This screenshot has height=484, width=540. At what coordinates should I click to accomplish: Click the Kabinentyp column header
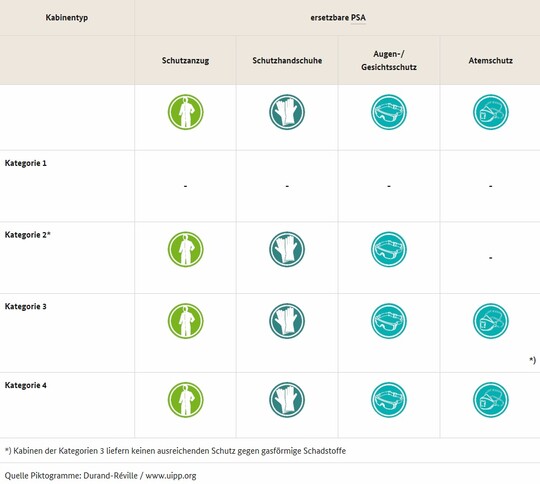click(x=67, y=18)
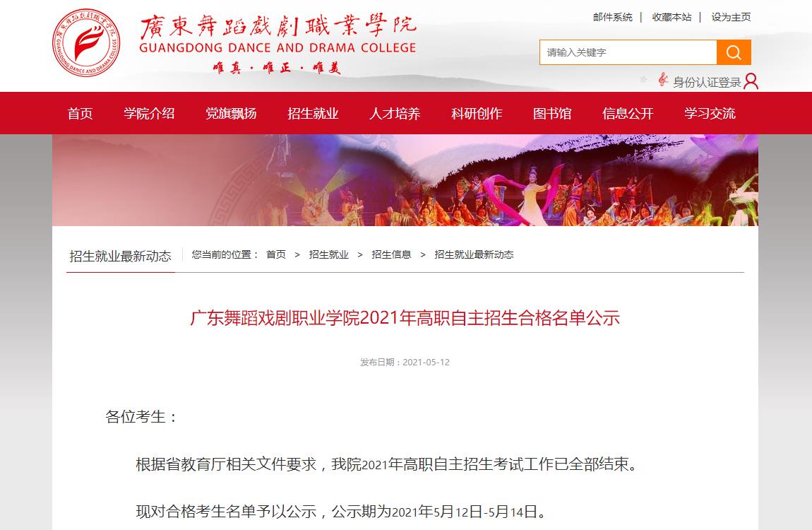The width and height of the screenshot is (812, 530).
Task: Open 图书馆 navigation item
Action: [552, 114]
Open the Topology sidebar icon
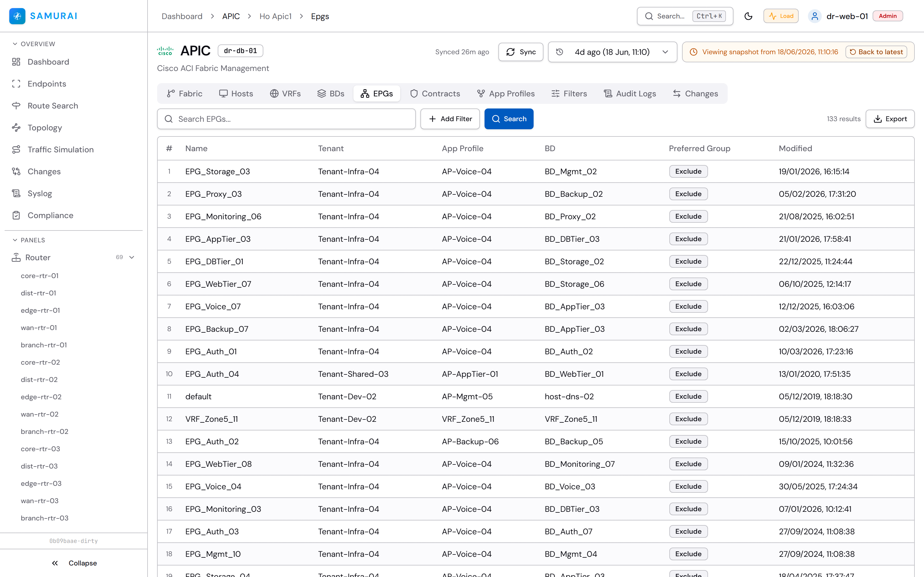The height and width of the screenshot is (577, 924). (16, 128)
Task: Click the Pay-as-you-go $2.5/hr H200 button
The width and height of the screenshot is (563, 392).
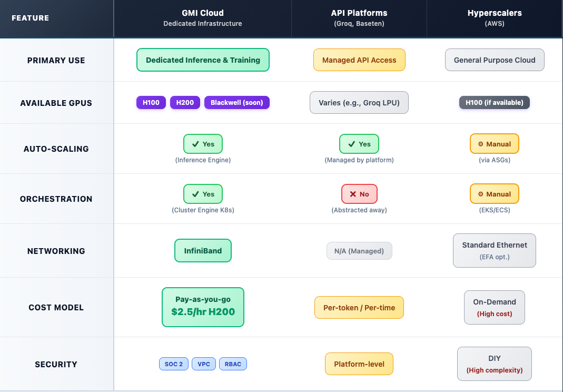Action: (203, 307)
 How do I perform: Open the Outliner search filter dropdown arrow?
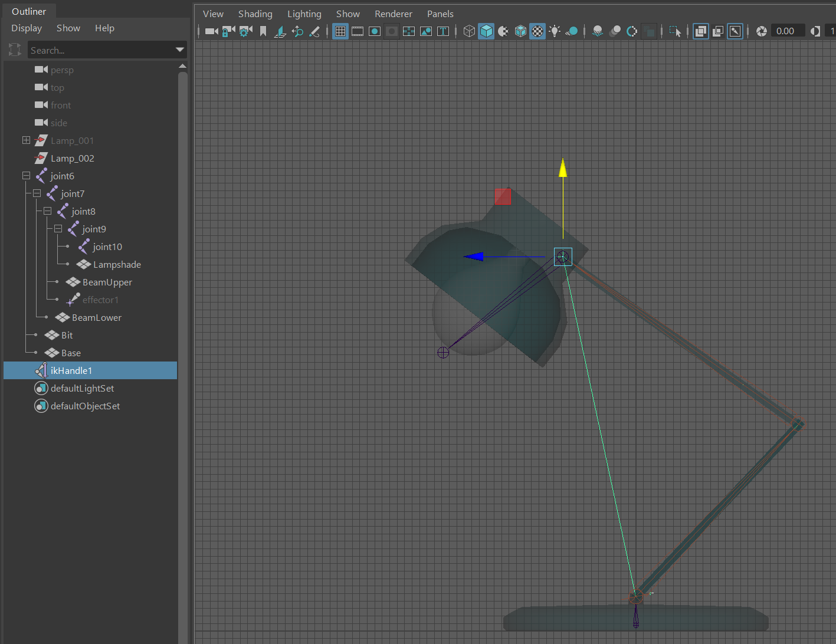point(180,50)
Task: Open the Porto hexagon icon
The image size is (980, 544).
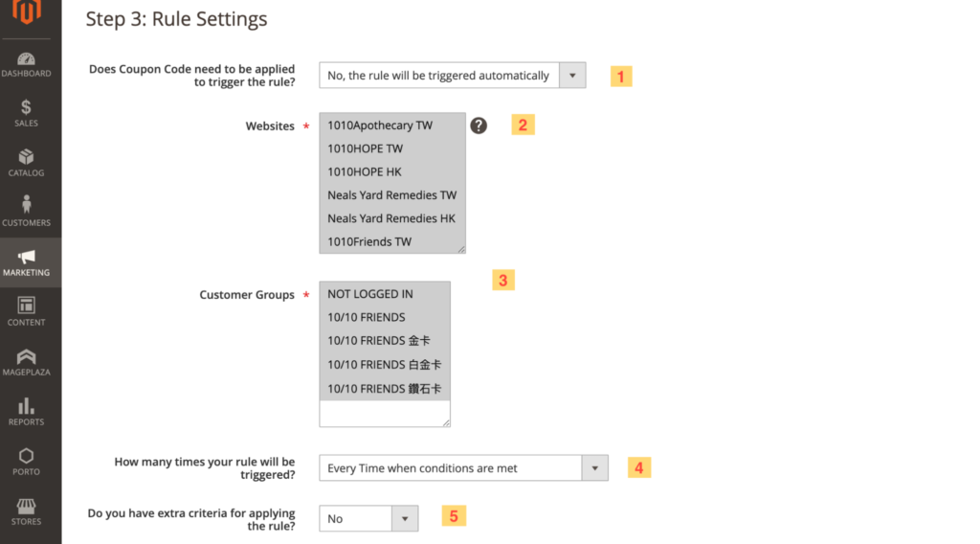Action: click(x=26, y=458)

» BRIEF
Copy the data precisely. Skip every picture.

» RESPONSE BOX
This screenshot has height=484, width=540. At what coordinates should I click to accomplish: Click the Kabinentyp column header
click(x=67, y=18)
The width and height of the screenshot is (812, 530).
Task: Open 图书馆 navigation item
Action: [552, 114]
Open the Topology sidebar icon
The height and width of the screenshot is (577, 924). (16, 128)
Task: Click the Pay-as-you-go $2.5/hr H200 button
The width and height of the screenshot is (563, 392).
Action: (203, 307)
 How do I perform: Open the Outliner search filter dropdown arrow?
point(180,50)
Task: Open the Porto hexagon icon
The image size is (980, 544).
Action: click(x=26, y=458)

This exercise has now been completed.